Despite this, open-source models come at no cost. Therefore, while determining the utility of this technology in a specific use case, Llama 2 could serve as a valuable starting point.
4. Orca
Orca, developed by Microsoft Research, stands out as the most experimental model in our selection. Its intriguing aspect lies in being a smaller open-source model that employs a distinct technique called progressive learning to self-train from large foundation models.
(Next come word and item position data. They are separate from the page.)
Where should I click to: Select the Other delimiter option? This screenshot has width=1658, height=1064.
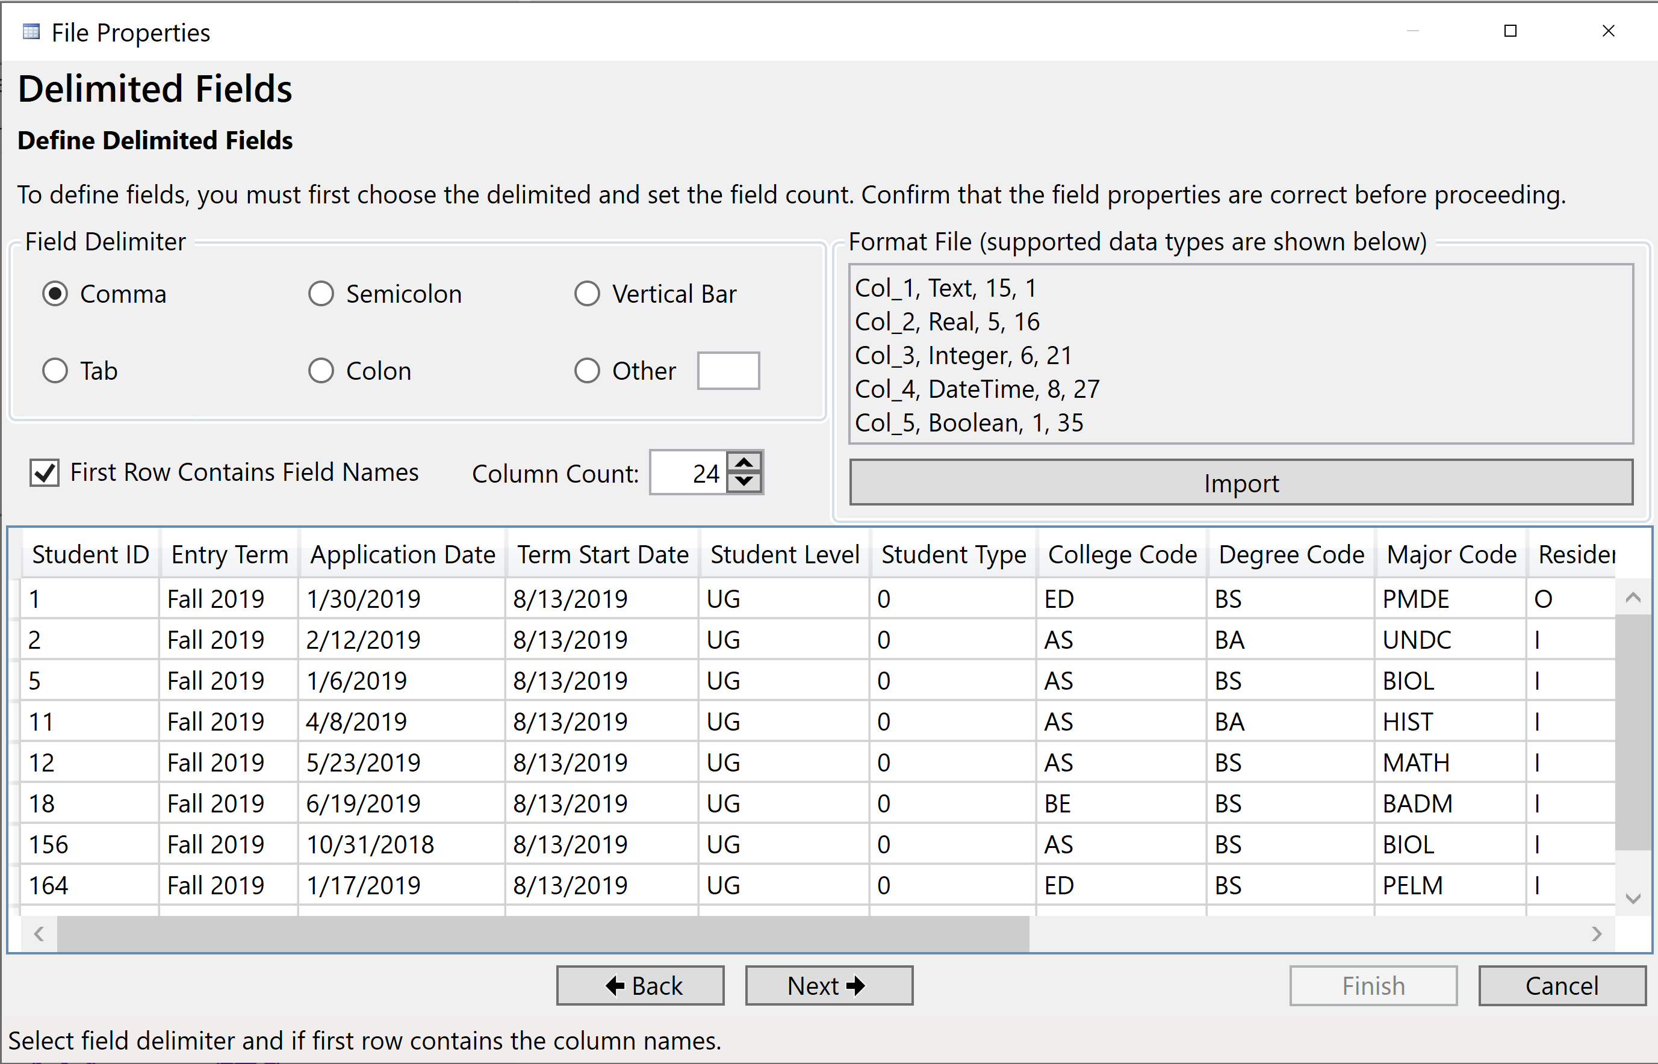[587, 370]
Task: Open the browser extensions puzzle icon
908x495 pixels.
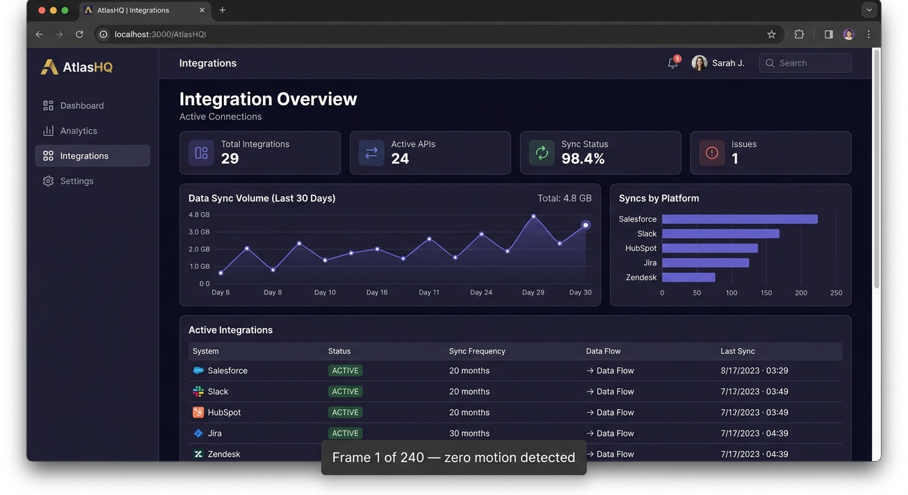Action: click(799, 34)
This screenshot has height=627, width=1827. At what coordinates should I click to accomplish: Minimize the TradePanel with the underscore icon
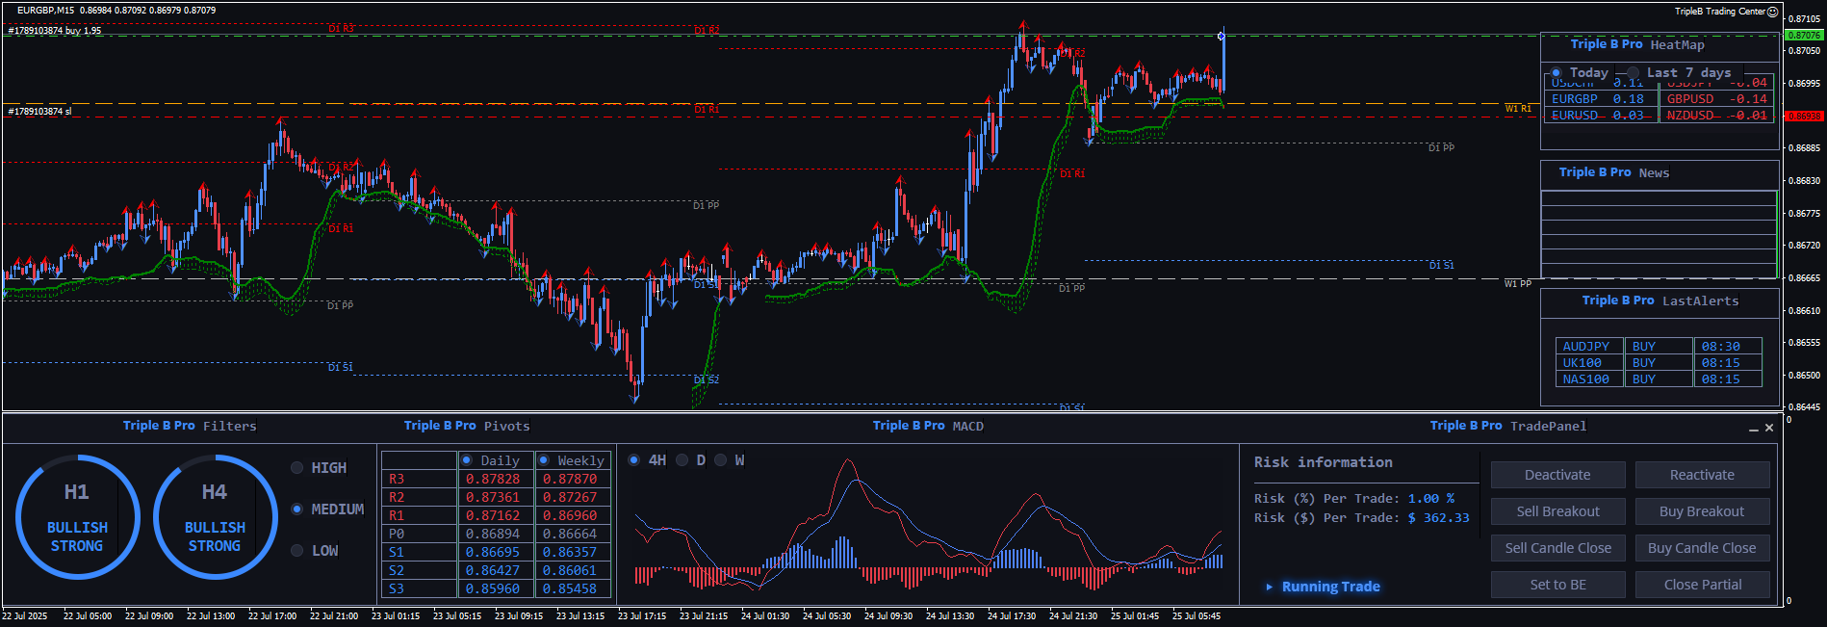pyautogui.click(x=1754, y=429)
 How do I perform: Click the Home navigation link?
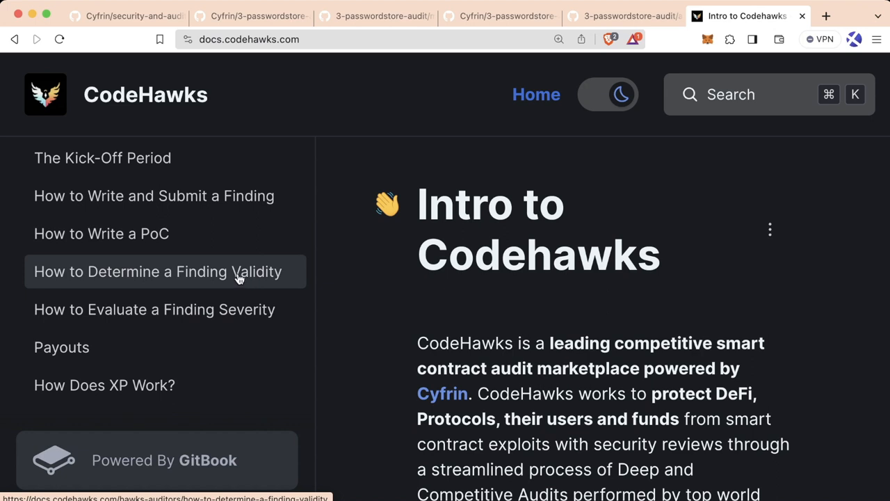pyautogui.click(x=535, y=95)
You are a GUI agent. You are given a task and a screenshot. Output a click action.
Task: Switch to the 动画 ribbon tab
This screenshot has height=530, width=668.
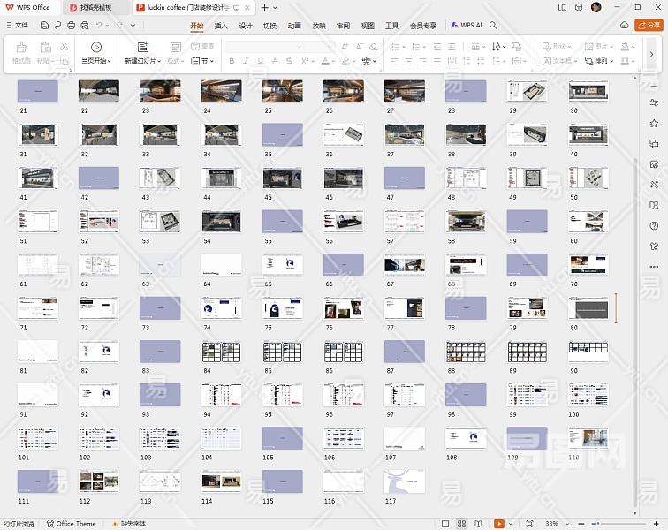(x=294, y=26)
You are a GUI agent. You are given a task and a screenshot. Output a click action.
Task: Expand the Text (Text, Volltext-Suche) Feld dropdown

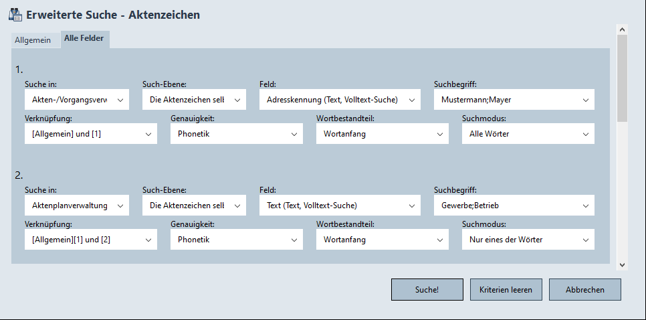coord(340,206)
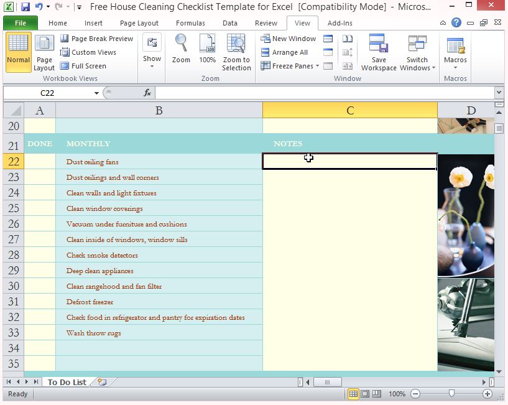
Task: Select Normal view in Workbook Views
Action: 17,52
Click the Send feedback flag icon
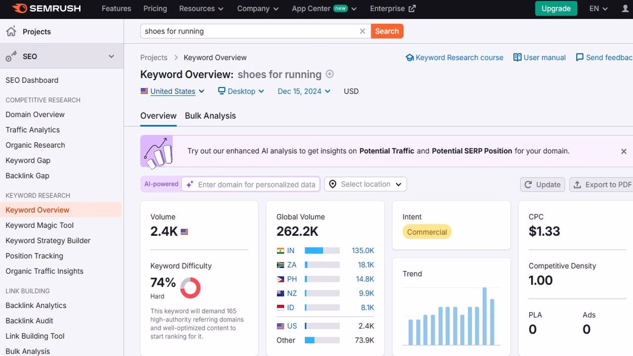The image size is (633, 356). pyautogui.click(x=580, y=57)
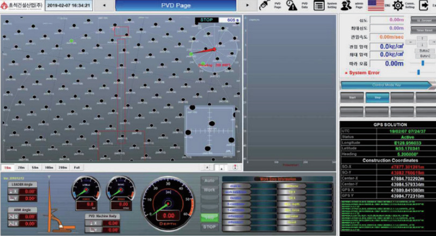The width and height of the screenshot is (436, 236).
Task: Open the PVD Data warning-clock icon
Action: click(292, 5)
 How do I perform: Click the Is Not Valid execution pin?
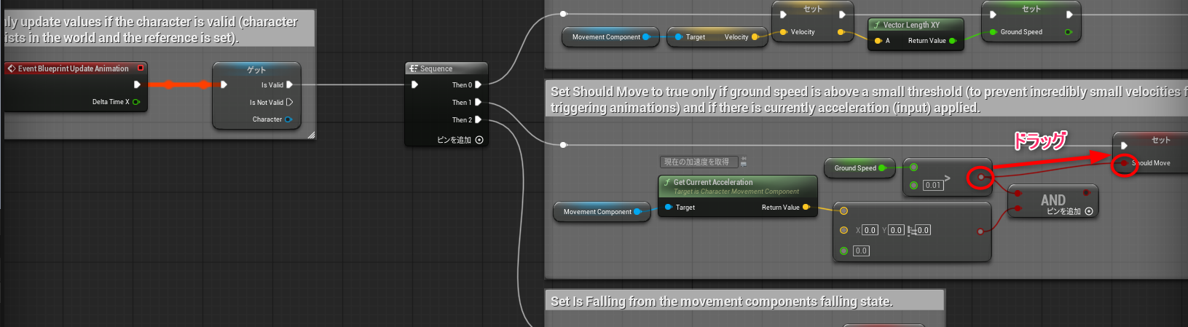click(289, 103)
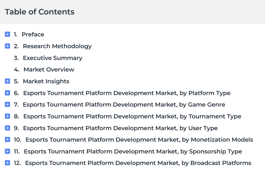This screenshot has width=265, height=169.
Task: Open chapter 7, by Game Genre
Action: pyautogui.click(x=124, y=105)
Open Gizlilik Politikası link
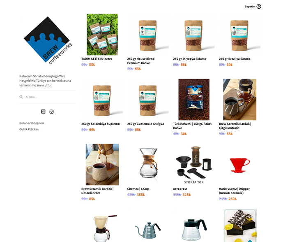The width and height of the screenshot is (283, 242). tap(29, 129)
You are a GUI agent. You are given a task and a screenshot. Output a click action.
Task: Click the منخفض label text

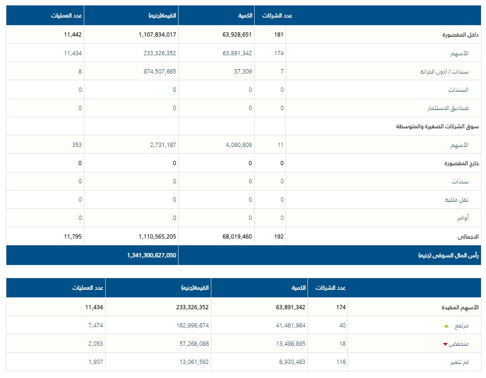click(x=459, y=344)
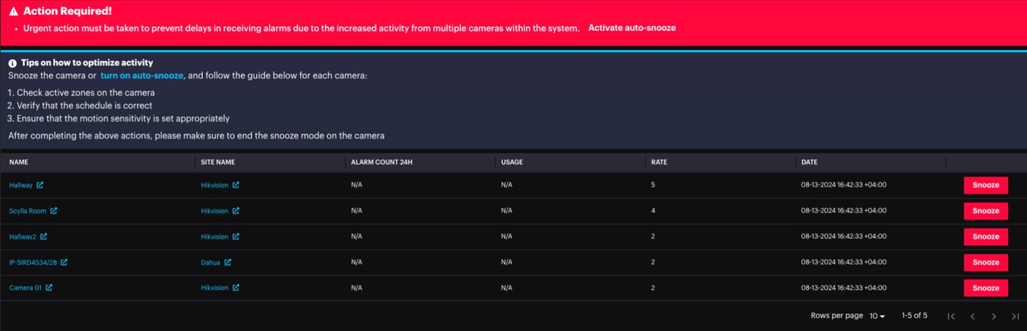
Task: Jump to first page icon
Action: tap(951, 316)
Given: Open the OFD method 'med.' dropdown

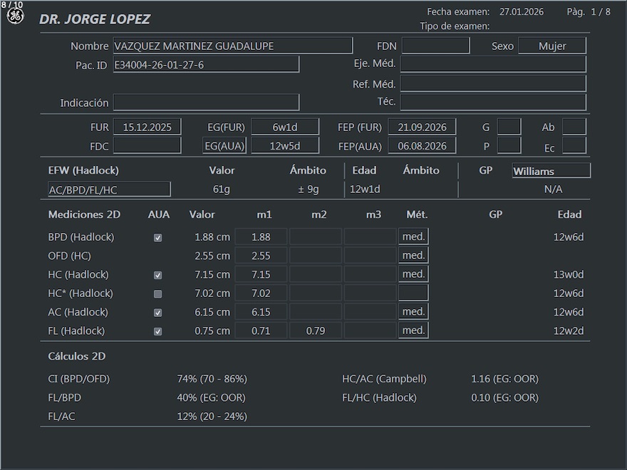Looking at the screenshot, I should tap(413, 255).
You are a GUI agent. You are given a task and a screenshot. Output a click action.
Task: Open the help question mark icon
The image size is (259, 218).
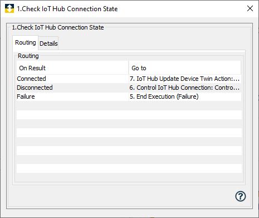(241, 196)

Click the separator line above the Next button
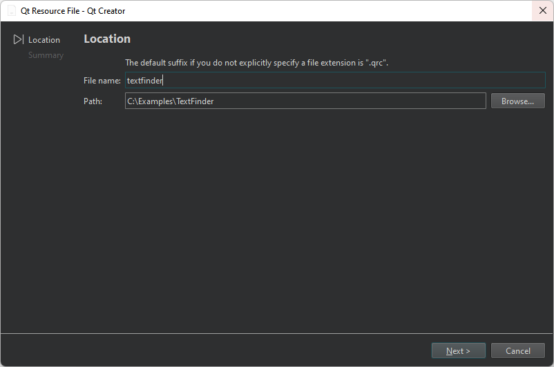[x=276, y=334]
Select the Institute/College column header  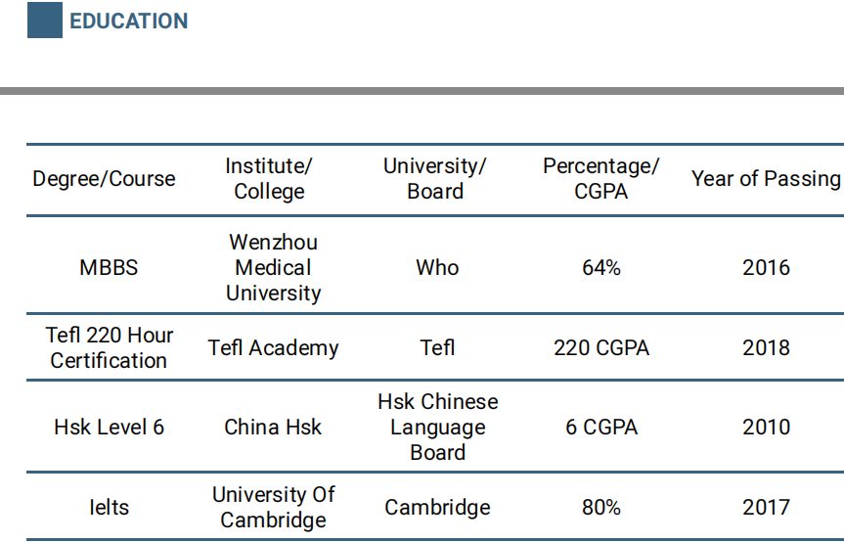click(269, 179)
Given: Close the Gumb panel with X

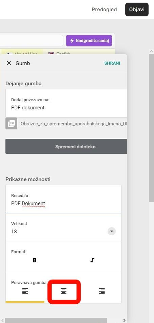Looking at the screenshot, I should pyautogui.click(x=9, y=63).
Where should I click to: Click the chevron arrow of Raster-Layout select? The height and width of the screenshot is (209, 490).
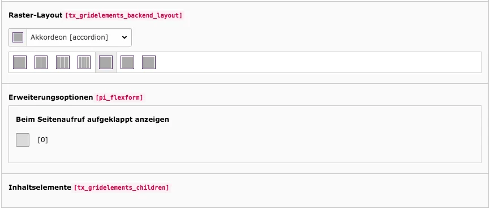tap(124, 37)
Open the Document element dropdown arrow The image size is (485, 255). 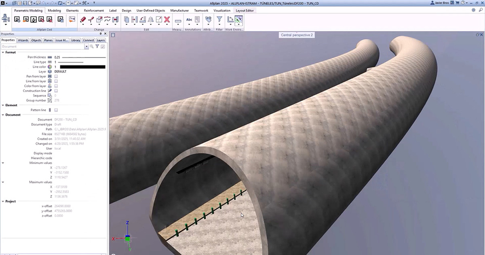click(86, 47)
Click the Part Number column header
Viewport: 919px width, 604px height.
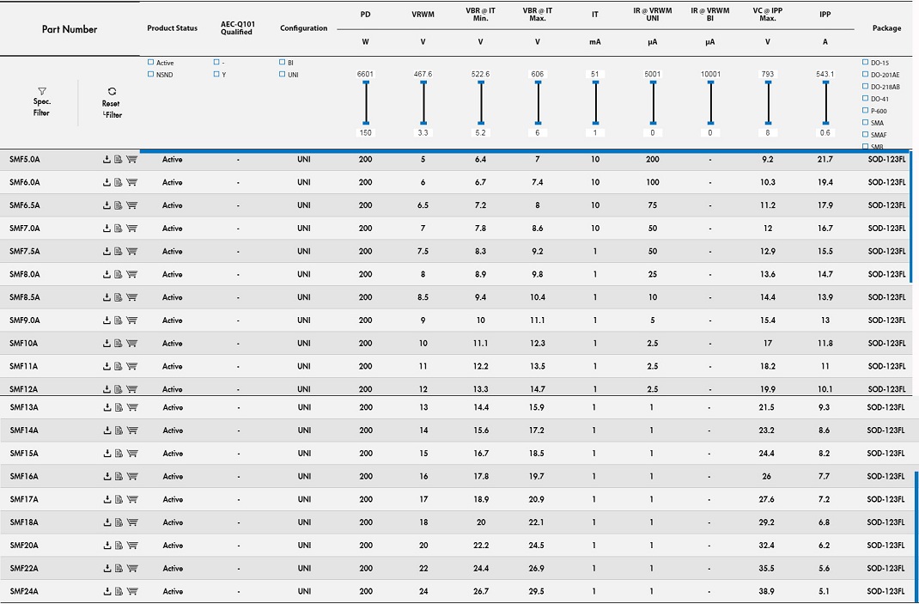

Essentially, Orca has the ability to learn from models such as GPT-4 through imitation, enhancing its own reasoning capabilities. This approach may suggest a potential avenue for open-source models to rival their closed-source counterparts in the future, making Orca a model worth monitoring.
5. Cohere
Cohere, a commercial offering, is developed by a company co-founded by Aidan Gomez, a co-author of the influential transformer research paper titled ‘Attention Is All You Need.’ Positioned as a cloud-neutral vendor, Cohere is strategically aiming at enterprises, evident from its recent partnership announcement with McKinsey.
Picking an LLM
After creating a shortlist of LLMs and pinpointing a couple of low-risk use cases for experimentation, you can conduct multiple tests using different models to determine the most effective one, akin to evaluating an observability tool or a similar solution.
Additionally, it’s worth exploring the possibility of employing multiple LLMs simultaneously. According to Kumar, “I think that the future is not just picking one but an ensemble of LLMs that are good at different things.”
However, all these considerations are only valuable if you have timely access to data. Kumar highlighted that contextual databases like SingleStore play a crucial role in harnessing the power of LLMs. He noted, “To truly use the power of LLMs, you need the ability to do both lexical and semantic search, manage structured and unstructured data, handle both metadata and the vectorized data, and handle all of that in milliseconds, as you are now sitting between the end user and the LLM’s response.”